そこで、このフルボディートレーサーが大活躍をするというわけなんですね。

ヒップタイプ型
Wライン型
よくショールームで使われる首のカーブを測る計測器

その三 カウンセリング&フィッテイング

最後に、事前に回答していた身体に対するヒアリングシートの結果を踏まえて、店長さんから身体の症状についてのヒアリングがあります。

身体のどの部分が痛いか?片頭痛はあるか?寝る向きはどちらかなどなど。

その後に、私たちの体のタイプについての説明をしていただきます。

私のヒップタイプと主人のダブルラインタイプは、首のカーブはそんなに変わらなく見えるのですが、実際に寝てみると、私はおしりが出ているので頭が下がり、主人は背中も出ているので頭が上がってきます。そうなってくると、同じタイプの枕にすると首のカーブが合わなくなってきます。

また、2人とも腰のカーブが深くて、膝に隙間が大きいタイプ。隙間が大きい人は、足の重みで腰が引っ張られて、ちょっと反ったような姿勢になってしまいます。

そうなると腰も疲れるんだけど、背中のところに体重が集中するとのことでした。

まさにご指摘のとおり!私は整骨院で反り腰を指摘されてますし、主人はしょっちゅう、ぎっくり背中になります。

主人は肩甲骨に体重が特に集中しているので、背中がきつくなりやすいのだそうです。

だから、仰向け寝より、それをまだ広い範囲で支えてくれる横向きが楽だと感じて、横向きの態勢を取ってしまいます。

ただ、上下二つの写真を見比べれば一目瞭然ですが、全体的に横向きが範囲が狭いので体重が集中することに。

仰向けのときは骨盤が重さを支えてくれるのですが、横を向くと肩が潰れて、関節が痛くなったり、血流が悪くなり手が痺れたりします。

こういうふうに理路整然と体の仕組みを話してもらうと気持ちいいですよね。

理想は仰向け7割、横向き3割とのこと。

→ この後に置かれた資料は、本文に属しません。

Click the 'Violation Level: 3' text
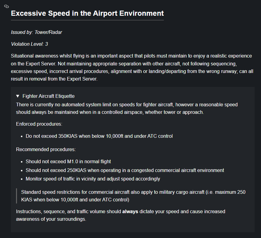The width and height of the screenshot is (261, 238). coord(29,44)
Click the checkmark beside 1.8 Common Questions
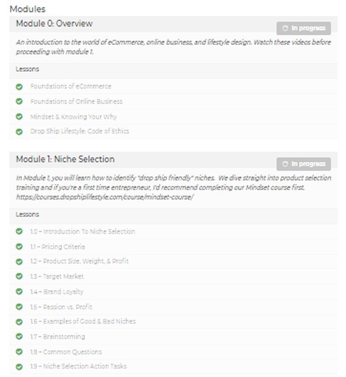Viewport: 346px width, 377px height. [x=19, y=352]
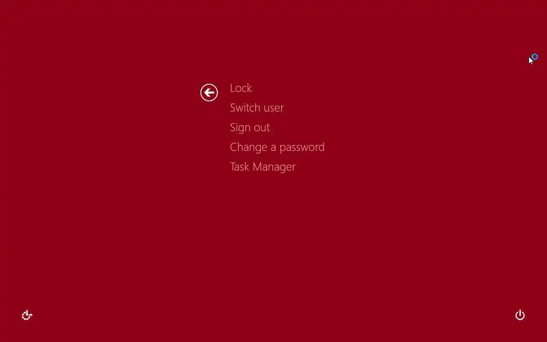Switch to another user account
The width and height of the screenshot is (547, 342).
[257, 108]
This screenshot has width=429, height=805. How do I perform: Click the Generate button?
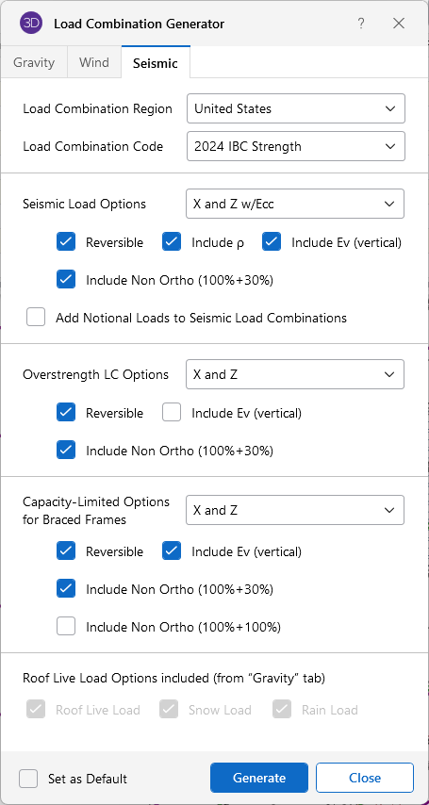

それを目指していきます!

カウンセリングをしている間に、店員さんが枕を作ってくださいました。

ただ、枕の高さもマットレスによって変わってくるので、購入したマットレスに実際に寝て調整します。

枕を購入してお店で寝てみたときはよかったけど、家に帰ったら違っていたというのはこれが原因で、なるべく家のマットレスに近いものの上に寝て枕を試すのが重要なんだそうです。

実際にマットレスの上に先程作ってもらった枕を置き、仰向け、横向きに寝ます。そして、棒を差し込んだり、外したりして、枕の最適の高さを微調整します。もう何ミリという世界です。でも、この何ミリあるとないとでは本当に肩の楽さが違うんです。これは職人技ですね。

そして、再び中材の調整して、完成です。

ボディラインは大きく分けると6タイプ
中材の投入!
最後の微調整

Q:枕の調整はどれくらいの頻度でやればいいですか?

店長さん:10年間のメンテナンス保証をしておりますが、半年から1年に1回のメンテナンスをおすすめしています。

あと、身体に変化があったときは来ていただければいいと思います。運動を始めたとき、止めたとき、仕事が変わったときなど、筋肉量が変わったり凝り具合が変わってきたりするので、そのときは調整したほうがいいと思います。

なるほどライフステージが変わるごとに体も変化するので、それに合わせて枕の調整も必要なんですね。

店長さんインタビュー

スリーキューブ和多屋さんの歴史は古く、元々関西地方で商売をされていたんですが、ゆかりのある黒田藩が福岡に移ってきたときに呼び寄せられ、今現在の店舗であるこの唐人町に店を構えられました。正確ににこちらに来たのが何年というのは定かではないのですが、明治2年、1869年には「綿屋」という屋号で、呉服屋や生地、綿などを販売していたというから驚きです。

なんか「ファミリーヒストリー」で取り上げられそうですよね。

そして、現在の店長である八代目にインタビューしました。

Q:寝具屋さんって、寝心地のよい寝具を提供してくれるところという漠然としたイメージがあったのですが、今のこの「眠りを計測する」というような科学的なアプローチに変わった経緯を教えてください。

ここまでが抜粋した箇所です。